───── Passage provided

With the need for human contact more apparent than ever, Make Architects is reimagining the built environment as a way to reunite societies and restore human connections in the post-COVID-19 world.
The Sydney-based architecture studio is calling for more community focused cities in an age of urban loneliness, one that has been growing long before mandated isolation. According to the ABC’s 2019 Australia Talks survey, Australians living in inner metropolitan areas are more likely to experience occasional, frequent or constant loneliness than those in rural communities.
“Progression and sophistication as a society has led us to an increasing focus on the individual,” NSW government architect Abbie Galvin said. “As our cities densify, this approach needs to shift toward one that is more community centric.”
Make Architects recently challenged university students in Sydney to design innovative ways to encourage social interaction and combat loneliness.
The winning team from the University of Sydney proposed creating uncommon community spaces in public transportation centres to both shift Sydney away from its car centric model and get commuters to disconnect with their phones.
Their project, “InTransit”, used refurbished tram carriages for public spaces such as cafes or gardens to encourage commuter engagement with the built environment. Team member Simone Carmody described it as “a ‘hub’ that blends with the city to create a new urban space open to all.”
Galvin, a judge for the competition, praised the plan for its simple but clear approach to “take something mundane and make it delightful.”
While the contest took place before social distancing requirements, these designs to reunite and revitalise city communities provide a vital path forward in helping people reconnect in pandemic’s aftermath.
“There are lessons to be learned from this crisis, including the understanding that with the right technology and design tools, social isolation does not have to result in loneliness,” Make’s Sydney studio lead Simon Lincoln said.
“When designing our future cities, as architects we have a responsibility to prioritise designs that bring citizens and communities closer together. Eradicating loneliness is a lofty ambition but, for the long-term wellbeing of society, it is an essential aspiration.”

──────────

Activity list
1. In the passage on Make Architects and urban loneliness, what name did the winning University of Sydney team give their project?
2. From the passage on Make Architects and urban loneliness, extract the portion starting with "Galvin, a judge" and going on through "in pandemic’s aftermath.".

───── Data extracts

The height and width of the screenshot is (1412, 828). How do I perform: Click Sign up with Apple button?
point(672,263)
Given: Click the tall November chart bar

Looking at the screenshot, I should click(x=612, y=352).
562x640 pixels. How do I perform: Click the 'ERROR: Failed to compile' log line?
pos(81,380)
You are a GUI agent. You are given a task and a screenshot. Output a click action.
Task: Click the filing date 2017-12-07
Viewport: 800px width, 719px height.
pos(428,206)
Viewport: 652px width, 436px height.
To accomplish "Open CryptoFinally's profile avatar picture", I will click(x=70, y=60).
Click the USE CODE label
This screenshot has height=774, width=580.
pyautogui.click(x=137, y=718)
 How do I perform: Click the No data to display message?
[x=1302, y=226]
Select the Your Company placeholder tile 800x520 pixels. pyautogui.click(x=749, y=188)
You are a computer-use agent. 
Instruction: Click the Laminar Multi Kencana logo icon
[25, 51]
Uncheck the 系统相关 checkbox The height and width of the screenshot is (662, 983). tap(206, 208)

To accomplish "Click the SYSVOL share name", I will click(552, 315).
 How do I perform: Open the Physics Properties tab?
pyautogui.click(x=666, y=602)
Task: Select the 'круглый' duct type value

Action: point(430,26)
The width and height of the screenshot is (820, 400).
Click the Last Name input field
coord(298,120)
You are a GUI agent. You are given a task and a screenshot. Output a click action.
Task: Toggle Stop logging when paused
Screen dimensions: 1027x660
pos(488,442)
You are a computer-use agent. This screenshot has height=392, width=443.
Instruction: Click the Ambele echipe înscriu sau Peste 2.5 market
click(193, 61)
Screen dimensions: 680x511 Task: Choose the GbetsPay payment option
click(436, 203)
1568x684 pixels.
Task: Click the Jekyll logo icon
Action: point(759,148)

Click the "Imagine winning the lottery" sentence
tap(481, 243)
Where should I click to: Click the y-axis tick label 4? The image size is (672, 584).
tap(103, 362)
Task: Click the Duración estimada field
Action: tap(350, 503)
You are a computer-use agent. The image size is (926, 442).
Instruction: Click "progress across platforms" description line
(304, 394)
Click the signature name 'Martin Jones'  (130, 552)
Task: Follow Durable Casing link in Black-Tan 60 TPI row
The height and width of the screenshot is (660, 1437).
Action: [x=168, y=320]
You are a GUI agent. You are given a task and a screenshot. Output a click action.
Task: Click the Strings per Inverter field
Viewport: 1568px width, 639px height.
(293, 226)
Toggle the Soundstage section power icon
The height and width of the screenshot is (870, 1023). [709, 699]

──────────

Response list
1. InTransit

2.
Galvin, a judge for the competition, praised the plan for its simple but clear approach to “take something mundane and make it delightful.”
While the contest took place before social distancing requirements, these designs to reunite and revitalise city communities provide a vital path forward in helping people reconnect in pandemic’s aftermath.